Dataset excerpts
=-=-=
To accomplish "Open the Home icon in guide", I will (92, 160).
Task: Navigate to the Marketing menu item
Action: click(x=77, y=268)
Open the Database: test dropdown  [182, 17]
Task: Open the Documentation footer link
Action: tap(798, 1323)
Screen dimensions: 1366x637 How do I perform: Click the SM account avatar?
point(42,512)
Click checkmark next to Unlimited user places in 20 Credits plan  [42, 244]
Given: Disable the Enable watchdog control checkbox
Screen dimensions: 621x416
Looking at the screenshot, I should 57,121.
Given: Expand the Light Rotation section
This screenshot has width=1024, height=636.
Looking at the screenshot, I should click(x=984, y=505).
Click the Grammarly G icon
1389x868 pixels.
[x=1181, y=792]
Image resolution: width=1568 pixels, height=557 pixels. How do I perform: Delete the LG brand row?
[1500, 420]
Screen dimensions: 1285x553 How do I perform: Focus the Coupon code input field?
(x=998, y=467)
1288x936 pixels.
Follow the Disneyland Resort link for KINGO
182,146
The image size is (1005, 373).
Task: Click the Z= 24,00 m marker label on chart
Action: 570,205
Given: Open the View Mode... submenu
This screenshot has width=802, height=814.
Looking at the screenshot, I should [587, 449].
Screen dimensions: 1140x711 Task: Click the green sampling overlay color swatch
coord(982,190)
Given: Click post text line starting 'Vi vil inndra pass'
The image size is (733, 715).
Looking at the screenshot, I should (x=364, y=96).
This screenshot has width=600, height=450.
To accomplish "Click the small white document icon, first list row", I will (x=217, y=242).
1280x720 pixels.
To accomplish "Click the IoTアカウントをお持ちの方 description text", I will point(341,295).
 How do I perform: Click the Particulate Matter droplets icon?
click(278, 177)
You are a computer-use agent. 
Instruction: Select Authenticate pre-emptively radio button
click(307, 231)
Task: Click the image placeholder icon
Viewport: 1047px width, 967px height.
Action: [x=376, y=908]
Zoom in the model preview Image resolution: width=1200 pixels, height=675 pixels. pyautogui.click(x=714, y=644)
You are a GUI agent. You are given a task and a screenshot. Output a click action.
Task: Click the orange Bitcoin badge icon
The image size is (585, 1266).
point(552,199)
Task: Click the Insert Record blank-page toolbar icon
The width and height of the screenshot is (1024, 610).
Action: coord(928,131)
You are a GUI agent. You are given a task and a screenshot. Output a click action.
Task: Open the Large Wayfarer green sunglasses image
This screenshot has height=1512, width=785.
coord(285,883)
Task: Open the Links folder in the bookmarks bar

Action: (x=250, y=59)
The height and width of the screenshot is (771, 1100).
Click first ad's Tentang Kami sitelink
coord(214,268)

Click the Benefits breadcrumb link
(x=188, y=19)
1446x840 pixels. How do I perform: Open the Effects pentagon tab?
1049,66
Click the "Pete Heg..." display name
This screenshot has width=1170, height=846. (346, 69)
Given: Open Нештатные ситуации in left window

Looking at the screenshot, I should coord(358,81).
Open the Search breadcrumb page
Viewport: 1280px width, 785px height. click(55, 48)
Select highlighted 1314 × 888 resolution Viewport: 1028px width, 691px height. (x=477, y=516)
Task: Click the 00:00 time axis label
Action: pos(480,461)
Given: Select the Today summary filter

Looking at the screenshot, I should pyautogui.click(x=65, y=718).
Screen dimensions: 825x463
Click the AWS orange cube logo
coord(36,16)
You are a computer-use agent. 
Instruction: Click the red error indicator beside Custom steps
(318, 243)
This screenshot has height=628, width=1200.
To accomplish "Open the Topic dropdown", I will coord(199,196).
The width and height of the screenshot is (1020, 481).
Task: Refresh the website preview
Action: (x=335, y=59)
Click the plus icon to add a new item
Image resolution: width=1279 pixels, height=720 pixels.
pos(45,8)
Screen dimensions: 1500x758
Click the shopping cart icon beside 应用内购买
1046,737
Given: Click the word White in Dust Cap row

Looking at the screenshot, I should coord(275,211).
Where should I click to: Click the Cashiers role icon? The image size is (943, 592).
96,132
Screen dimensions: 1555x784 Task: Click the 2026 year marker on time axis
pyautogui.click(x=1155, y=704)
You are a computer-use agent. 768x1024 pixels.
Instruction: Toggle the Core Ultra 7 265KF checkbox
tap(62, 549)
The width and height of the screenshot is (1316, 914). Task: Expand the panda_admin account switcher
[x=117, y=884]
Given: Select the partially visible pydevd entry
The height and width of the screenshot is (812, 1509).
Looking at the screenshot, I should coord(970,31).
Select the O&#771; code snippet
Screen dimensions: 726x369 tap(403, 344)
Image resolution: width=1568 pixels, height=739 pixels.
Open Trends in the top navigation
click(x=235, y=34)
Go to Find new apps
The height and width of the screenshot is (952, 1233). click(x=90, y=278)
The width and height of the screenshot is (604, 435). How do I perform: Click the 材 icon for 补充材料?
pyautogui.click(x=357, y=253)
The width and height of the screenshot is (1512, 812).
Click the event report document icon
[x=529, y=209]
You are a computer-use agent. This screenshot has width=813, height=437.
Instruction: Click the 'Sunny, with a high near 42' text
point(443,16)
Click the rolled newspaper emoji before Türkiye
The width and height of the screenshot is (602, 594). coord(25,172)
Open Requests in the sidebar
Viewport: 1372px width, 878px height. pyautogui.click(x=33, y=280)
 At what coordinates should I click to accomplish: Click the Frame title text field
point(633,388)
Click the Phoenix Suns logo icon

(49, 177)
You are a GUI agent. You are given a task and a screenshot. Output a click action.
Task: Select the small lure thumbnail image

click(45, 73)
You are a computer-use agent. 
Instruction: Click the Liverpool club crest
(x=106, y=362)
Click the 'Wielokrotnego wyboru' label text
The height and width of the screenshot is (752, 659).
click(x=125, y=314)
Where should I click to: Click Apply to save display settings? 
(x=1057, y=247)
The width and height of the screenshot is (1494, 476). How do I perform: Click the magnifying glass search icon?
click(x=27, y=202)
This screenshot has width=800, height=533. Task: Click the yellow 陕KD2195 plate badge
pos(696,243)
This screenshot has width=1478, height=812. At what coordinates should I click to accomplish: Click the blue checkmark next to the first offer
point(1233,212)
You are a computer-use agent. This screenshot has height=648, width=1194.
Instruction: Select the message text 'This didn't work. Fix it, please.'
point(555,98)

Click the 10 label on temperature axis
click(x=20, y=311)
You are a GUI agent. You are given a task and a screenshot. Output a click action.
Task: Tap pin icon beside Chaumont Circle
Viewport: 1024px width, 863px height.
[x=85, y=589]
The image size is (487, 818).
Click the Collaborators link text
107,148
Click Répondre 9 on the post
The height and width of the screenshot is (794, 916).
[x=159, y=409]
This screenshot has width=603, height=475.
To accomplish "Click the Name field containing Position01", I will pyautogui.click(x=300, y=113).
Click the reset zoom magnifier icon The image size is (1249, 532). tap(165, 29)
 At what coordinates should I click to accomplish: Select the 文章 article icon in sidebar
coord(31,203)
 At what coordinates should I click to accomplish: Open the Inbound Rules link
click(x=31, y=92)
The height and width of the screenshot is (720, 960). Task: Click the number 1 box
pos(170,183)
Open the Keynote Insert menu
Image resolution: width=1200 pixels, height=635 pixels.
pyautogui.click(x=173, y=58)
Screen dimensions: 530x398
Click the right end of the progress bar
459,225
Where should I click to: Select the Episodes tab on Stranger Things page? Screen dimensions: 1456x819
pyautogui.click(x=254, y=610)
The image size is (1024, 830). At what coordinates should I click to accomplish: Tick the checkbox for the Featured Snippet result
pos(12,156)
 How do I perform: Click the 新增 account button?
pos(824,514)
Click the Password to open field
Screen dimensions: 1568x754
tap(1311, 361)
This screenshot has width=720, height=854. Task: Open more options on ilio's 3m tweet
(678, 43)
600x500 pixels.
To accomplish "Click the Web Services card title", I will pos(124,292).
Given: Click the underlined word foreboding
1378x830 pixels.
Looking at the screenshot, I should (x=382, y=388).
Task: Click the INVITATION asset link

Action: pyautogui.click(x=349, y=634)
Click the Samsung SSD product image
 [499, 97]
=-=-=
▸ **PROBLEM STATEMENT**:
Only the lines above starting at the line that holds "Given: Select the partially" and ending at the line that holds "Image resolution: width=1568 pixels, height=739" are to be repeated, exactly and in full.

▸ **RESPONSE BELOW**:
Given: Select the partially visible pydevd entry
The height and width of the screenshot is (812, 1509).
Looking at the screenshot, I should coord(970,31).
Select the O&#771; code snippet
Screen dimensions: 726x369 tap(403, 344)
Image resolution: width=1568 pixels, height=739 pixels.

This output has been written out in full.